Estamos ya en Semana Santa, uno de los momentos del año más especiales y entrañables para los salvadoreños. Un tiempo que a muchos les permite gozar de la belleza de nuestro país, de sus playas, paisajes de montaña, pintorescos pueblos. Algo que no es fácil de hacer en el trajín cotidiano y que fortalece la vida familiar a través del ocio y el descanso. Pero también la Semana Santa es para un buen grupo de la población un espacio para la reflexión, para intensificar la fe, para revisar la vida y alinearla con las enseñanzas cristianas, para agradecer la existencia de Jesús y su entrega en la cruz, así como su victoria sobre el mal en la gran fiesta de la Resurrección. No hay duda de que la Semana Santa tiene un doble carácter. Por un lado, de descanso y ocio; por otro, de intensa unión con el Dios que nos salva. Ambas dimensiones pueden y deben armonizarse.
En estos días tan significativos, no podemos olvidar que el centro del mensaje cristiano es que Dios tiene un proyecto para la humanidad, un proyecto que Jesús denominó el Reino de Dios, y que desea que se haga realidad para todos los pueblos. Pero la realización de este proyecto se ve obstaculizada por la maldad que se materializa en las acciones de las personas y en las estructuras sociales, económicas y políticas que condicionan la vida humana y la dinámica social. Es la maldad la que impide que la organización de la sociedad responda a la igualdad, a relaciones fundamentadas en la justicia y el bien común. El mal busca que predominen los intereses particulares, el bienestar de unos pocos, la explotación, la diferenciación que ensalza y premia a los poderosos, y rechaza y excluye a los humildes.

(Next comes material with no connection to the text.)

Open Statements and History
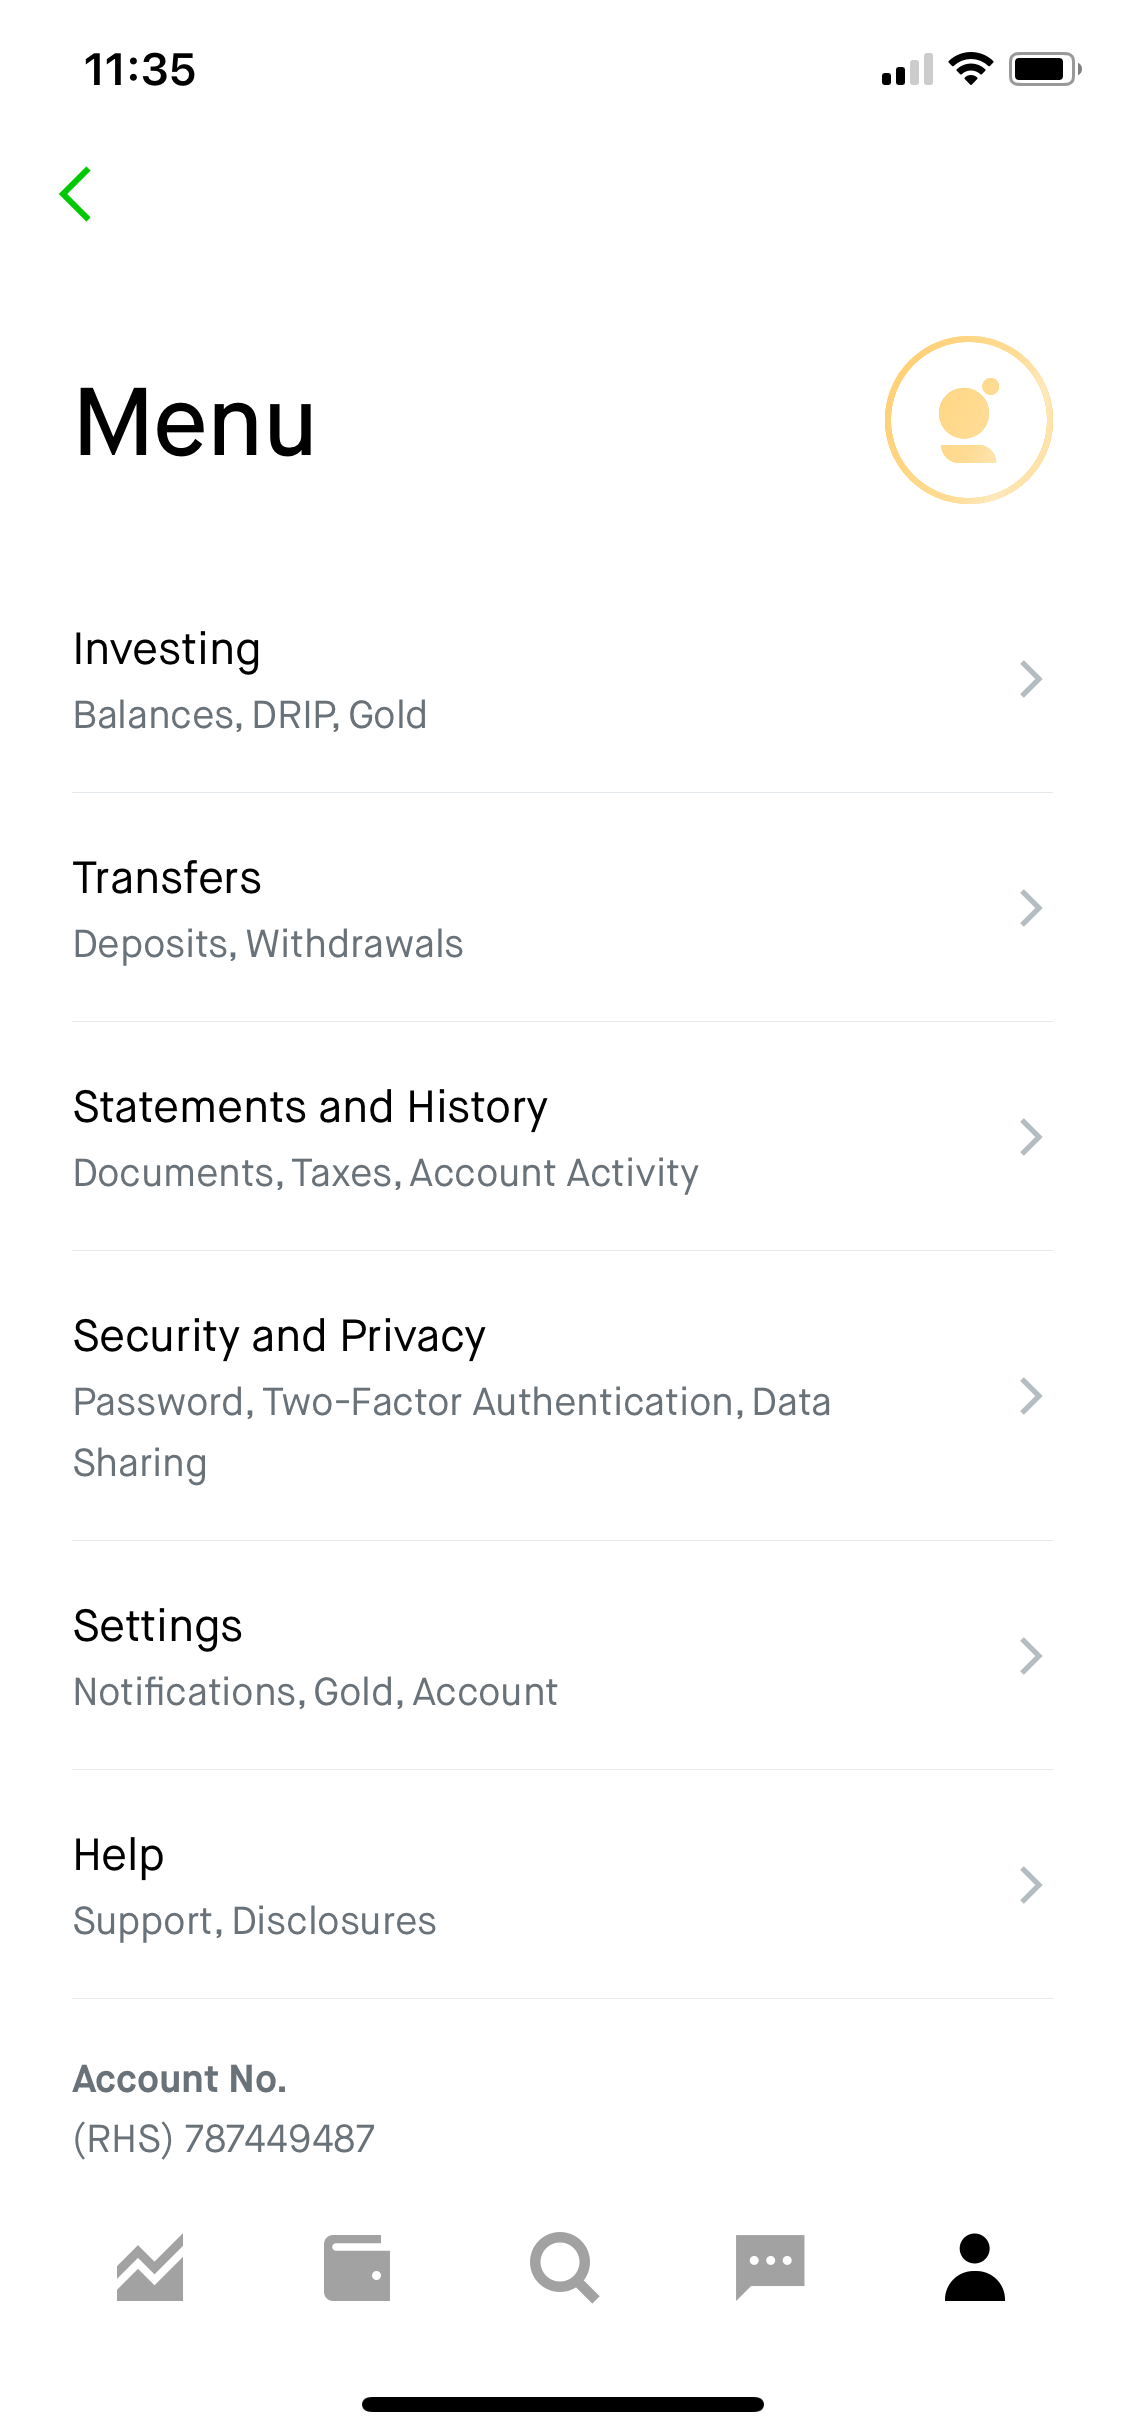The height and width of the screenshot is (2436, 1125). click(x=562, y=1137)
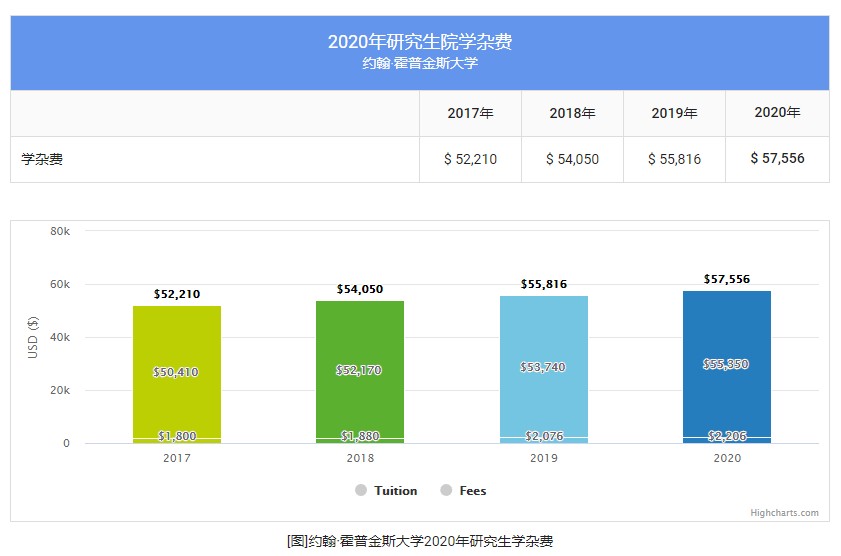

La Semana Santa nos recuerda que la fuerza del mal es tan grande y poderosa, su oposición al proyecto de Dios tan fuerte, que condenó a muerte a Jesús, clavándolo en una cruz, la forma más ignominiosa en la que un hombre podía ser ejecutado en aquel tiempo. Debemos relacionar ese mal que mató a Jesús con el que tiene presa a la sociedad salvadoreña; la maldad que ha causado y sigue causando tantas muertes en nuestro país. El mal se ha instalado en el corazón de muchos salvadoreños, pero también en las estructuras que excluyen a una gran parte de la sociedad. De ello ya nos advertía monseñor Romero, y por ello nos invitaba a trabajar por una sociedad según el corazón de Dios.

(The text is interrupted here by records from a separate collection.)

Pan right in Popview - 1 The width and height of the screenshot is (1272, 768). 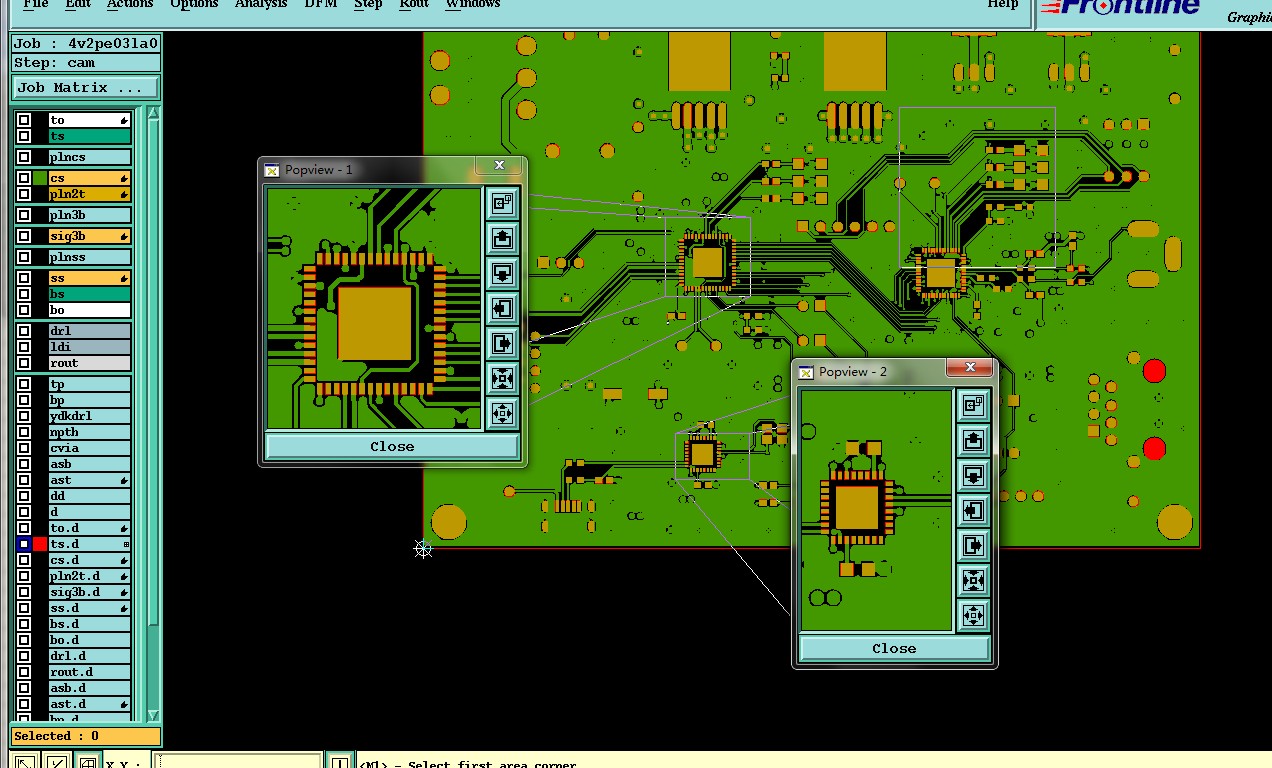pyautogui.click(x=502, y=343)
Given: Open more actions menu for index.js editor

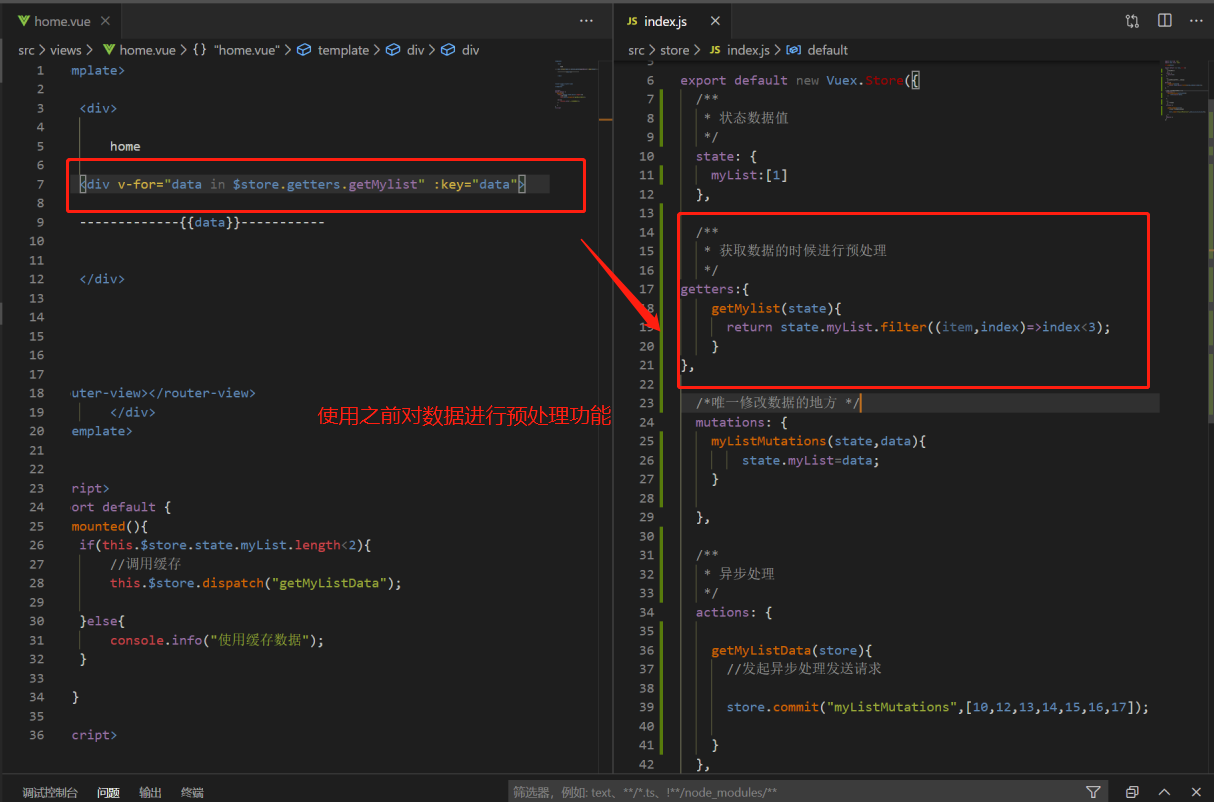Looking at the screenshot, I should pos(1196,20).
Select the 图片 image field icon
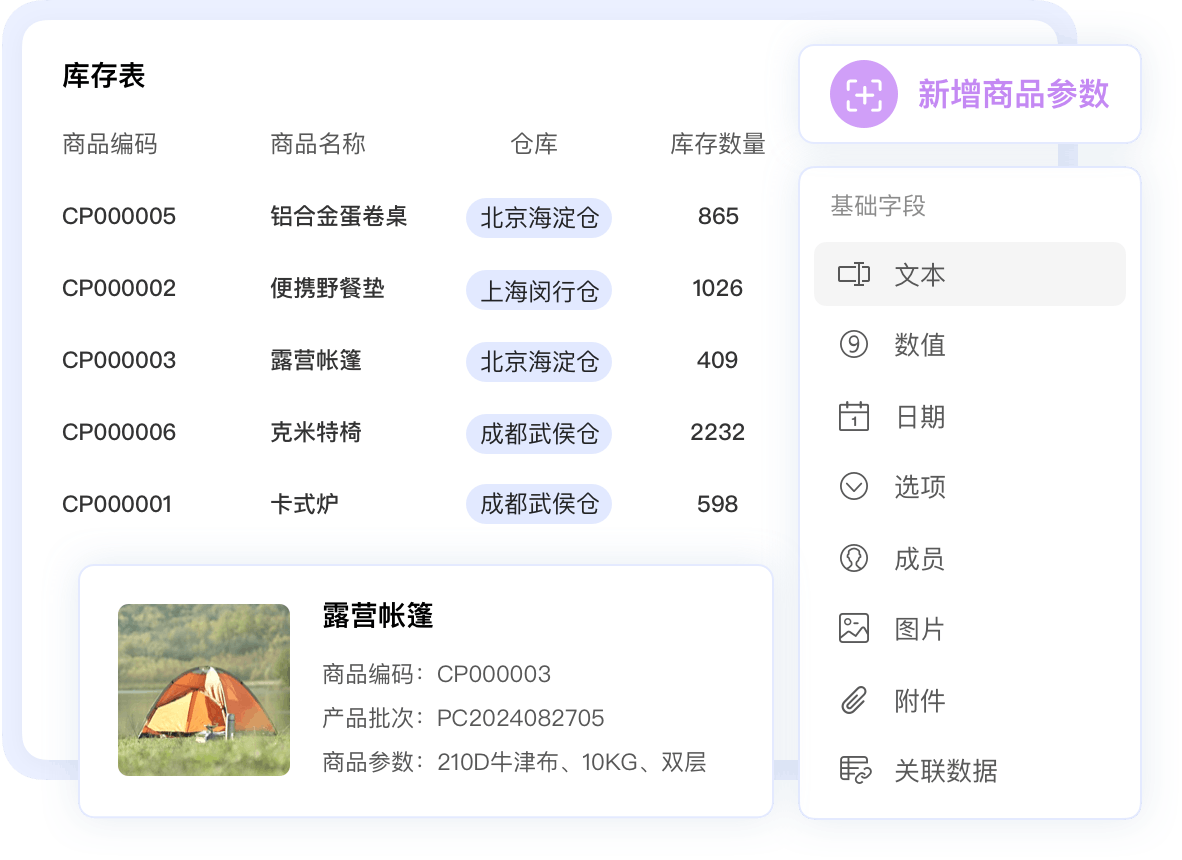Screen dimensions: 1182x860 [853, 629]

Dios no quiere que nos matemos unos a otros, que no podamos movernos libremente ni vivir con paz y tranquilidad. Dios se opone rotundamente a que por la fuerza y el miedo unos sometan a otros, les roben, les extorsionen, les obliguen a abandonar sus hogares bajo amenazas de muerte. Tampoco Dios quiere que se paguen salarios que no permiten una vida digna para las familias. Dios condena los salarios de hambre por injustos, porque roban y explotan al trabajador mientras acrecientan la riqueza de unos pocos. Por el contrario, desea que todos sus hijos e hijas puedan ganarse el sustento de cada día con el trabajo, que tengan vida en abundancia, que compartan los bienes de la creación y de la producción.

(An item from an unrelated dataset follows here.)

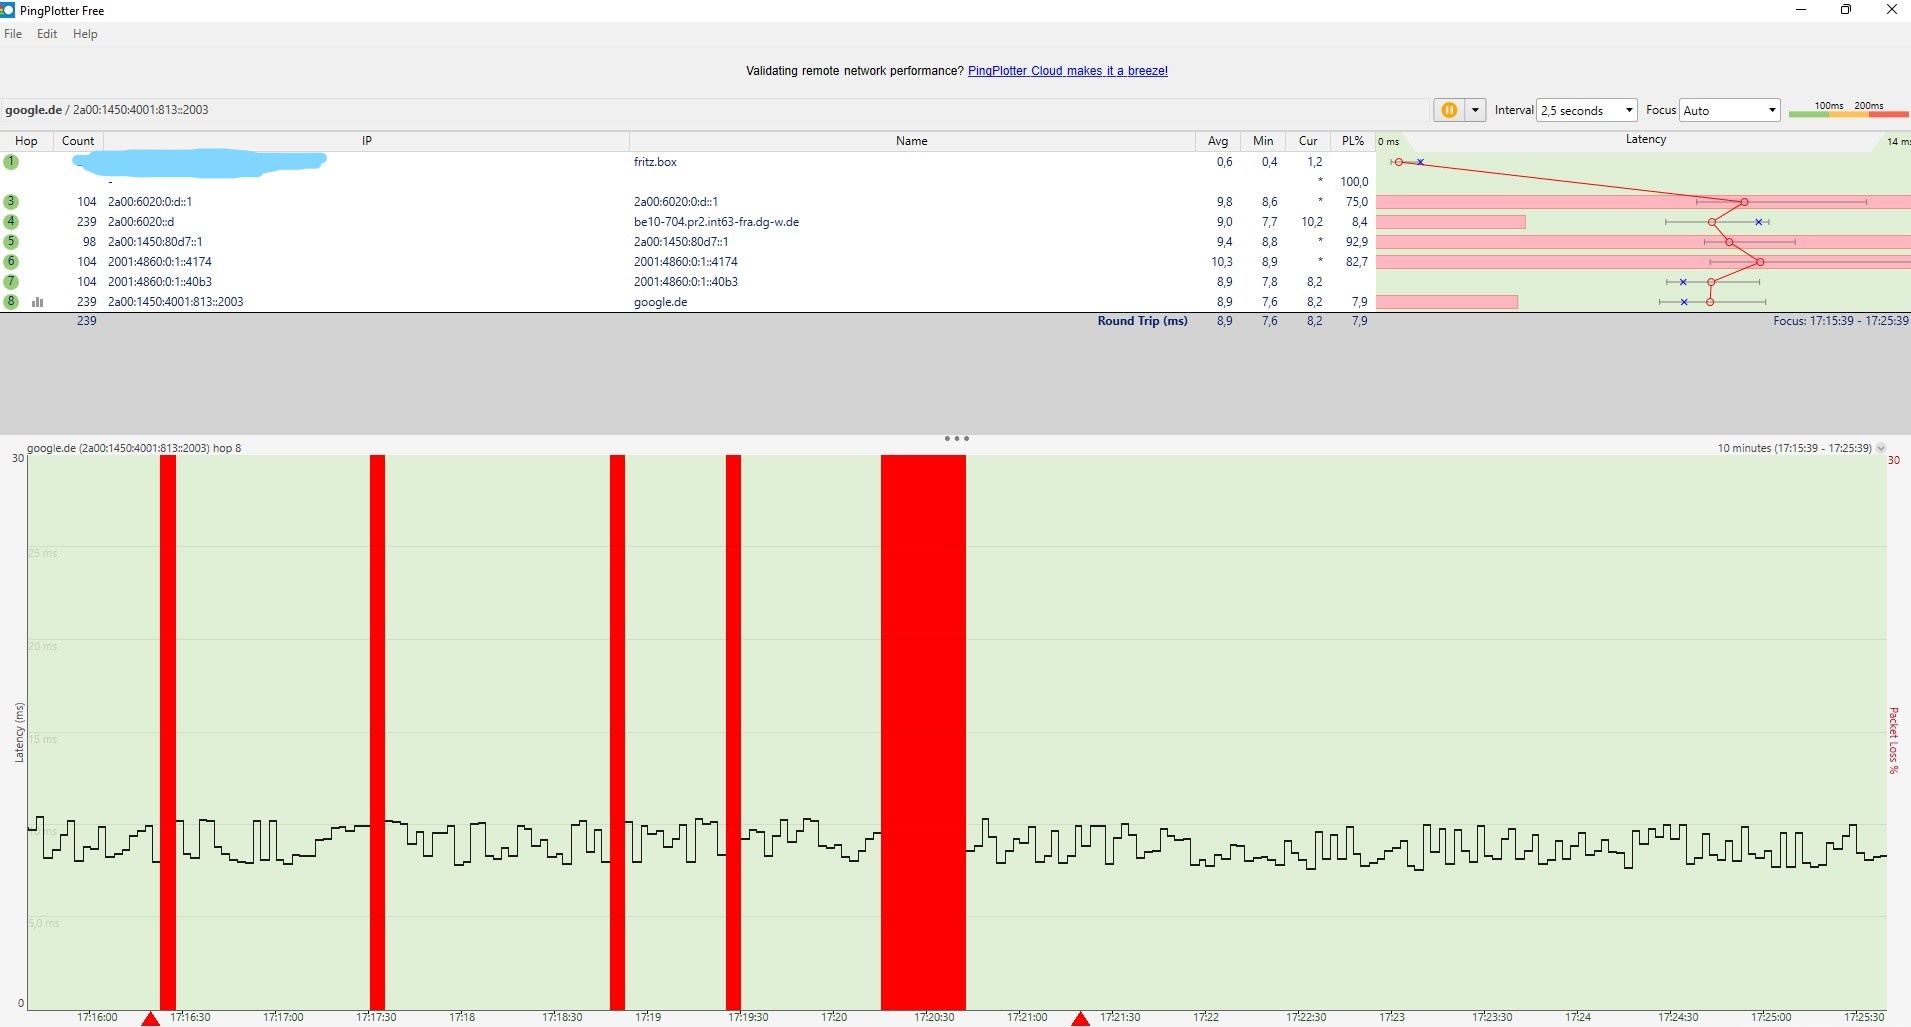The image size is (1911, 1027).
Task: Select hop 5 green circle icon
Action: [11, 241]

Tampoco Dios quiere que los pobres, sus preferidos, sean abandonados a su suerte, sin que nadie se preocupe por ellos; que se les nieguen los derechos que les corresponden; que no se les atienda debidamente cuando se enferman, que pasen días y días en los pasillos de los hospitales porque no hay camas libres; que vivan en casas de cartón y lámina, sin alcantarillas, sin agua potable; que se movilicen con incomodidad e inseguridad. Ellos, los pobres, comparten a diario la pasión con el Señor. Y por eso Dios condena a quienes se roban los recursos públicos, a los que estafan al Estado al no pagar sus impuestos, pues con ese dinero robado y defraudado se podrían impulsar mejores servicios públicos, construir viviendas, realizar obras para el bien de todos los salvadoreños. Quienes se aprovechan de los recursos del Estado y evaden impuestos crucifican a la gente más pobre.
Seguir a Jesús es continuar su lucha por el Reino de Dios, defender lo que Él defendió, amar al prójimo como nos enseñó. Es poner la igual dignidad de la persona en el centro de todo nuestro quehacer. Por ello, la Semana Santa, entre el descanso y las celebraciones litúrgicas, los viacrucis y las procesiones, es un buen momento para reflexionar sobre lo que Dios quiere de nosotros, para revisar qué tanto vivimos su proyecto y qué cambios nos exige. Adorar al Dios verdadero pasa por velar por quienes nos rodean, luchar contra el mal, superar las injusticias, hacer que nuestra sociedad esté basada en la igualdad, la verdad, la libertad y la paz. Este es el reto que tenemos los salvadoreños que decimos amar a Dios y querer un país distinto.